Submitters will have the option to use the performance criteria proposed in the draft guidance to support substantial equivalence, rather than use direct comparison to a predicate device.

This guidance is necessary to determine whether the device is appropriate for the Safety and Performance Based Pathway, provides support to sponsors to submit a Pre-Submission to engage in discussion with FDA prior to submission of the 510(k).

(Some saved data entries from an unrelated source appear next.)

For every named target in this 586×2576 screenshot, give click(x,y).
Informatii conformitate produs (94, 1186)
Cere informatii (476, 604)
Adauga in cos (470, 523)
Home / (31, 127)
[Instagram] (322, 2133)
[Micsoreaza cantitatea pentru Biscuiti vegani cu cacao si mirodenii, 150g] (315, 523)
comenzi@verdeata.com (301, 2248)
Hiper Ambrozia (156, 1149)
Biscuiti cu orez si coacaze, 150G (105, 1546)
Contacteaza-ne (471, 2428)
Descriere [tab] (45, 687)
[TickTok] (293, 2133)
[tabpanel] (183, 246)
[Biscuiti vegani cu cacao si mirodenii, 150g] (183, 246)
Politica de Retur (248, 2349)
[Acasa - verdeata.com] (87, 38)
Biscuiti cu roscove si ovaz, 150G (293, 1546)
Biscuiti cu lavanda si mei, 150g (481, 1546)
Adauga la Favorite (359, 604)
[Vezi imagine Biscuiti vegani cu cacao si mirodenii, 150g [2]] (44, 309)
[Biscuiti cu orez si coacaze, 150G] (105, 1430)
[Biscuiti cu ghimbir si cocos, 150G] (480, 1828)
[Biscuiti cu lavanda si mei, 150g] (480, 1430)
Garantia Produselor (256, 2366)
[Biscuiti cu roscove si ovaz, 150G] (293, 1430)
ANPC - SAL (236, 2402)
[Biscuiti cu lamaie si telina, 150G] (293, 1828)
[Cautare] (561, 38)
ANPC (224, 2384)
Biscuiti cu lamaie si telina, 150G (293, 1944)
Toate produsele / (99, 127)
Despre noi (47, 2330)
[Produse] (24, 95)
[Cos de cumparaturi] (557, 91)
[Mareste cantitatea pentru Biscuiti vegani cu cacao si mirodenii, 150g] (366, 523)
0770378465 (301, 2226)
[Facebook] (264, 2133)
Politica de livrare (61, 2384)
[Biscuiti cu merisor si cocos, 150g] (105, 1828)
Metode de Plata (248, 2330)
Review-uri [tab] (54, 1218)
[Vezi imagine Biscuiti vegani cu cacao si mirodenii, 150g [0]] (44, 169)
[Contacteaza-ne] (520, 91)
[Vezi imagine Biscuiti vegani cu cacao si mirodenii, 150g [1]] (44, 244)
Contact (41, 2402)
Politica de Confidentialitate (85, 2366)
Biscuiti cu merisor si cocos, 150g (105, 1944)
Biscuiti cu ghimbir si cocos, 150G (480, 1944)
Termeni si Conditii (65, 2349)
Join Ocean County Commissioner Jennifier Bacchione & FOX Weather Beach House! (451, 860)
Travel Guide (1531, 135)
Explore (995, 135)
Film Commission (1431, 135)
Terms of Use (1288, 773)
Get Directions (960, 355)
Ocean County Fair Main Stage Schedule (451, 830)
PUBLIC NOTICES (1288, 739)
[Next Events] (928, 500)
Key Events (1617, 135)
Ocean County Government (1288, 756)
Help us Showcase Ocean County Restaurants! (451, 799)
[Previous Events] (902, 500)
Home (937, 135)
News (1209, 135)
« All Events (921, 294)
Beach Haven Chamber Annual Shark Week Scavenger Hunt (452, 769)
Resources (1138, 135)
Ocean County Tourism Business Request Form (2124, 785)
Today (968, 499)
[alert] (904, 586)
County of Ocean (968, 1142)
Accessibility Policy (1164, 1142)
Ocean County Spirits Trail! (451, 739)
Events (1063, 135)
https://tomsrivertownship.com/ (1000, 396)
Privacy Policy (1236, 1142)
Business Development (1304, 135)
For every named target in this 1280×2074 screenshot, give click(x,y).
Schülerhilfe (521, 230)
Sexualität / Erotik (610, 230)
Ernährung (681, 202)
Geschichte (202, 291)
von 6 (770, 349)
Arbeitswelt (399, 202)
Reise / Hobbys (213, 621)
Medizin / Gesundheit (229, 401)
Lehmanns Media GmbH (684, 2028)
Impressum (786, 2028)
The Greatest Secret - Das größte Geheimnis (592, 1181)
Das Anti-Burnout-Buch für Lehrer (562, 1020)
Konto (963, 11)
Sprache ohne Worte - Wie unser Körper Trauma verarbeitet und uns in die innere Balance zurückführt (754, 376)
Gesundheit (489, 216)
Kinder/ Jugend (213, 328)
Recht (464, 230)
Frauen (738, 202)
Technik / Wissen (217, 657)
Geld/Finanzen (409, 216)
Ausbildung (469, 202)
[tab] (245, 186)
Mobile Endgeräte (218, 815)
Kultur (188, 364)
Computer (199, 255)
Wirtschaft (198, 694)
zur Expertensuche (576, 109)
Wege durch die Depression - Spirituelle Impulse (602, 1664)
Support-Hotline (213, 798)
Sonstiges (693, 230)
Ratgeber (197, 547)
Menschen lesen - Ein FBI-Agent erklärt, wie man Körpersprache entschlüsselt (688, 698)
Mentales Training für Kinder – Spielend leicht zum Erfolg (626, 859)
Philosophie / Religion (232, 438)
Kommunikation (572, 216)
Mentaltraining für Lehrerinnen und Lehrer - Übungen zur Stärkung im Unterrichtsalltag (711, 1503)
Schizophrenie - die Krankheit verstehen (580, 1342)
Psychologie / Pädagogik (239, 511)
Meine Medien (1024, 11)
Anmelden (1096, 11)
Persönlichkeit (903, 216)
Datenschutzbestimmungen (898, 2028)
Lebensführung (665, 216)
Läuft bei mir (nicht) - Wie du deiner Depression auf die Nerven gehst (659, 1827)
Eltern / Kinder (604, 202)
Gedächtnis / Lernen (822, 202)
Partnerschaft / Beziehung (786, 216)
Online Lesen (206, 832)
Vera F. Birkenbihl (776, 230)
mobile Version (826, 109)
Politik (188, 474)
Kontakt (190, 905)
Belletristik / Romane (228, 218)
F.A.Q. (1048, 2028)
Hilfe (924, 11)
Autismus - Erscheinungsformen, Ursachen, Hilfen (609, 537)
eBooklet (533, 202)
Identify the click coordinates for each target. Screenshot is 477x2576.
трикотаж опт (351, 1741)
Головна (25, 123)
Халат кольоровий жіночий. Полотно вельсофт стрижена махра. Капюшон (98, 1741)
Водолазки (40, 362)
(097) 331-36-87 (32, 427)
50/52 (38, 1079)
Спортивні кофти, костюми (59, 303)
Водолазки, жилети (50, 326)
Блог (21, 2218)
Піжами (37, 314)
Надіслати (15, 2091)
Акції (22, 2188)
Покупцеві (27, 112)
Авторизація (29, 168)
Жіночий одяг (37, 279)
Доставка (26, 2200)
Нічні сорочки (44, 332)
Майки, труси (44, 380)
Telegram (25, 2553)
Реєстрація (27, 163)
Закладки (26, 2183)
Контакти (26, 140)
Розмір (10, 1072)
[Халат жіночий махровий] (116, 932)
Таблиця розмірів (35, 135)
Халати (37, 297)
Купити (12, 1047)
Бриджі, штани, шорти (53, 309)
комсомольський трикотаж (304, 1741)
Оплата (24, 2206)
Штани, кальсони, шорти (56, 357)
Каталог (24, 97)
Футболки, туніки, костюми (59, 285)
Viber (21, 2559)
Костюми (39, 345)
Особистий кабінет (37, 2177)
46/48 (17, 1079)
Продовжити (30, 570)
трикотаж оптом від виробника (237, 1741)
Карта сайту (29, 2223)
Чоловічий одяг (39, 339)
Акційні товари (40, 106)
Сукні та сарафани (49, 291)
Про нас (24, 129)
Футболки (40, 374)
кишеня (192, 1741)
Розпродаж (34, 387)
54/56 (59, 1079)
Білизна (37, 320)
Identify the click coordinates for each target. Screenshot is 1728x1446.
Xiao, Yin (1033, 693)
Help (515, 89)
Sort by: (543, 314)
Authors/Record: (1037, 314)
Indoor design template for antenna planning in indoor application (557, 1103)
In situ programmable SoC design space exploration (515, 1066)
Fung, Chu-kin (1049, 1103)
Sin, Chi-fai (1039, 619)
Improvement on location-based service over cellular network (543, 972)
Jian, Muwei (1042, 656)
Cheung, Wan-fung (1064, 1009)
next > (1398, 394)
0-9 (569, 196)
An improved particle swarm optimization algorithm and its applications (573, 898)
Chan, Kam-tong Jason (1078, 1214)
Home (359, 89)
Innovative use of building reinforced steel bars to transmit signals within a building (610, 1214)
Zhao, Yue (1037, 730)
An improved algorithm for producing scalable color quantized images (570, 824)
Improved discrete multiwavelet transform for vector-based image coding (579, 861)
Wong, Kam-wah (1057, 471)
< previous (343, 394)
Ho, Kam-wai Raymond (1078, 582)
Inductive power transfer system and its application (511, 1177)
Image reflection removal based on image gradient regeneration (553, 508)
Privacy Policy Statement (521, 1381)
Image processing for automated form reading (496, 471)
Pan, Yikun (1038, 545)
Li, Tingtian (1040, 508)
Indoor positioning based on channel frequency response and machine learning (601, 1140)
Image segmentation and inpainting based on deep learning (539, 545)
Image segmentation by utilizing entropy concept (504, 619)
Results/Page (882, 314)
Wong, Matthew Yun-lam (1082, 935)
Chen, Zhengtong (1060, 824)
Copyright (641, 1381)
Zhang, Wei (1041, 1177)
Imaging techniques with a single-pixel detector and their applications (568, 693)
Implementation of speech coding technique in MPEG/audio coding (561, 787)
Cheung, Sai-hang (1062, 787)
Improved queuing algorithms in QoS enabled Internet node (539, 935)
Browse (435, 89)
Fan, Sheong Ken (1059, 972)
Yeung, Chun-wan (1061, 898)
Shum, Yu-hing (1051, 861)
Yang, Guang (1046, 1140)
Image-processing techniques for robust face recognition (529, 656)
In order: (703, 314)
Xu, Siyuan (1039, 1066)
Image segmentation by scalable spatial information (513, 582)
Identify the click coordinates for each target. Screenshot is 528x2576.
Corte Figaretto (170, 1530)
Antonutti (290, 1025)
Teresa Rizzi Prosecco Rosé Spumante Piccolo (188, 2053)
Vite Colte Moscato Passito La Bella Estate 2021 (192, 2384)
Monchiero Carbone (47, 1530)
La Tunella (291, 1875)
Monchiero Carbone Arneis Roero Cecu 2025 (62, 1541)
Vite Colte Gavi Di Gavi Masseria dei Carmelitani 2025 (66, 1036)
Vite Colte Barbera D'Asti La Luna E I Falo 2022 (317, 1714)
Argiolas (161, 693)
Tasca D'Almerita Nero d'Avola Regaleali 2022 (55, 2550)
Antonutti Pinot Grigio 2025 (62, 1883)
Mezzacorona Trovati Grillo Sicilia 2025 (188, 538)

The soft (hydrophilic) daily wear contact lenses that are the subject of this guidance are Class II devices and are regulated under 21 CFR 886.5925 (with the product code LPL). This draft describes the testing performance criteria for these Class II lenses, including physicochemical and optical properties, mechanical properties, packaging solution, sterilization and biocompatibility.

Draft notes to ensure that the overall performance standards outlined in this guidance remain contemporary and take into account relevant data from recent clearances, FDA recommends that you provide a results summary for all tests evaluated in addition to the other submission information (e.g. Declaration of Conformity (DoC) ) identified for each test or evaluation.